L' orso polare è tra i più grandi carnivori terrestri ma purtroppo come ormai molte specie è minacciato e rischia l'estinzione.

E' diffuso nei territori dell'Artico, Stati Uniti, Russia, Groenlandia, isole artiche della Norvegia e il 60% in Canada.

La causa del rischio di estinzione è da cercare nei cambiamenti climatici e nelle sue abitudini.

L'orso polare si nutre di foche e in mancanza di queste anche di giovani trichechi, beluga, narvali, uccelli marini e le loro uova e altri pesci che caccia prevalentemente in inverno e primavera (alcuni orsi cacciano anche in estate altri invece no..).

Durante l'autunno infatti quando si riforma la banchina di ghiaccio gli animali lasciano la terraferma , ma con il riscaldamento globale i ghiacci si ritirano, si formano più tardi o lo strato è più sottile e questo è un problema per gli orsi che hanno meno tempo per procacciarsi il cibo di cui necessitano o rischiano che le banchine si rompano e rimangono isolati e alla deriva senza la possibilità  di cacciare.

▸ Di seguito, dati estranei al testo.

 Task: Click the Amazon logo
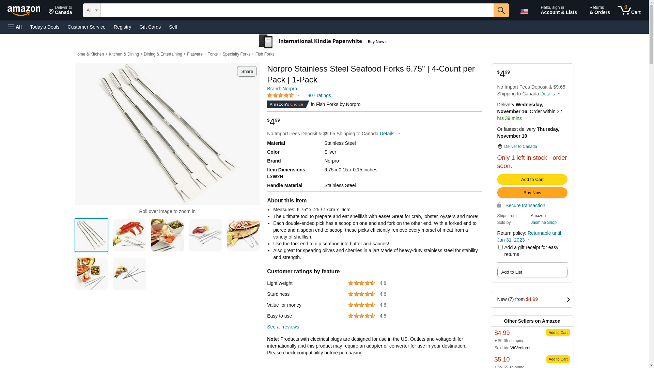(24, 11)
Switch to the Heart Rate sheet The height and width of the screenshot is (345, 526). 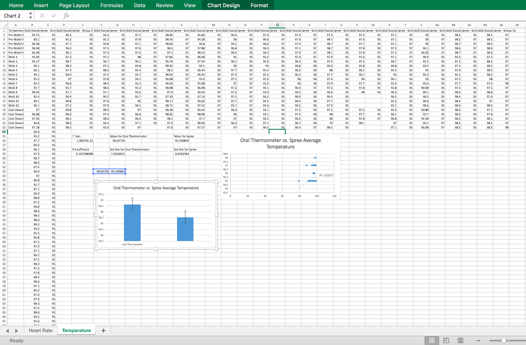click(40, 331)
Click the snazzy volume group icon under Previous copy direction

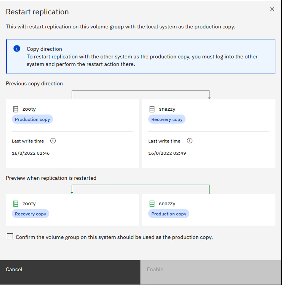point(152,109)
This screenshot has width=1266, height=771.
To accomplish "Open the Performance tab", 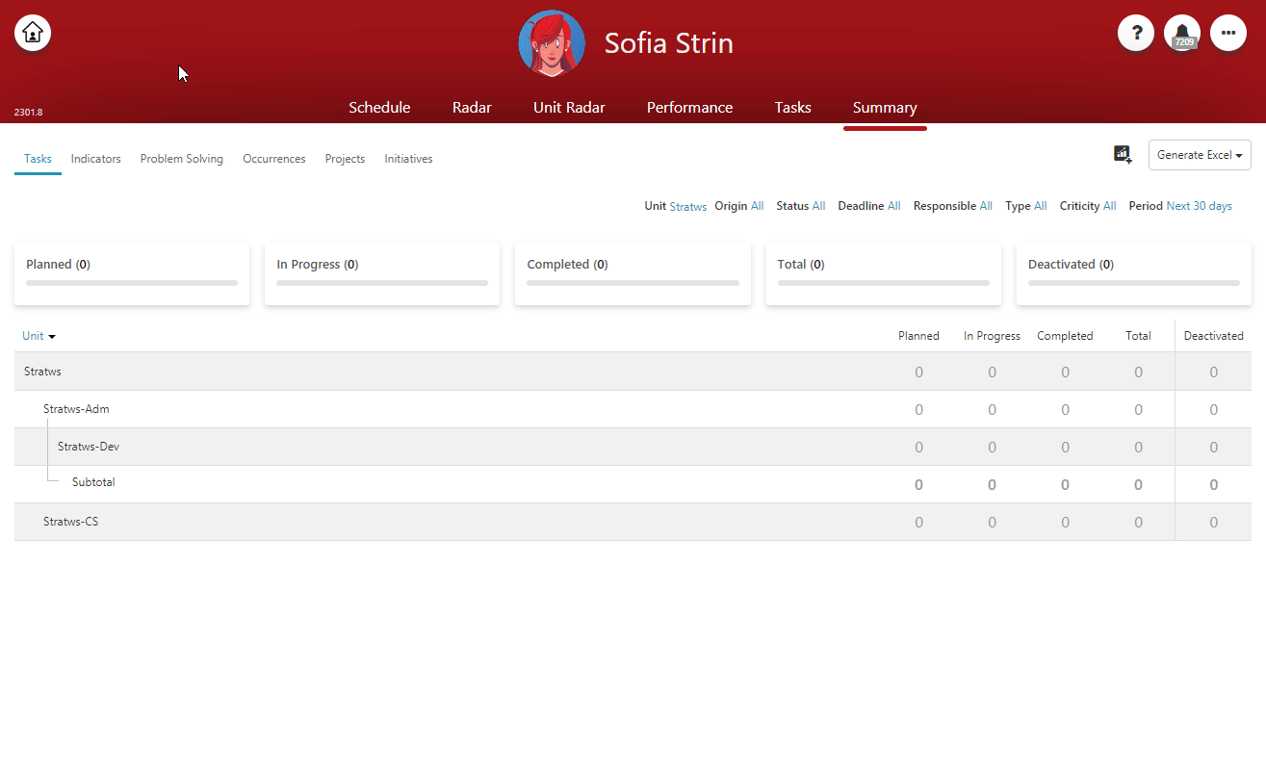I will tap(689, 108).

Gli esperti stimano che delle 19 popolazioni di orsi presenti intorno all'Artico 5 sono in declino, 5 sono stabili e delle altre non ci sono dei dati utili per delle stime e questo porta a pensare che fra 10 anni 5 popolazioni avranno un rischio di declino molto alto, 6 scarso e non si possono valutare le restanti 8 quindi le popolazioni di orsi a rischio potrebbero arrivare fino a 13 su 19 e questo è un dato molto significativo e inquietante allo stesso tempo.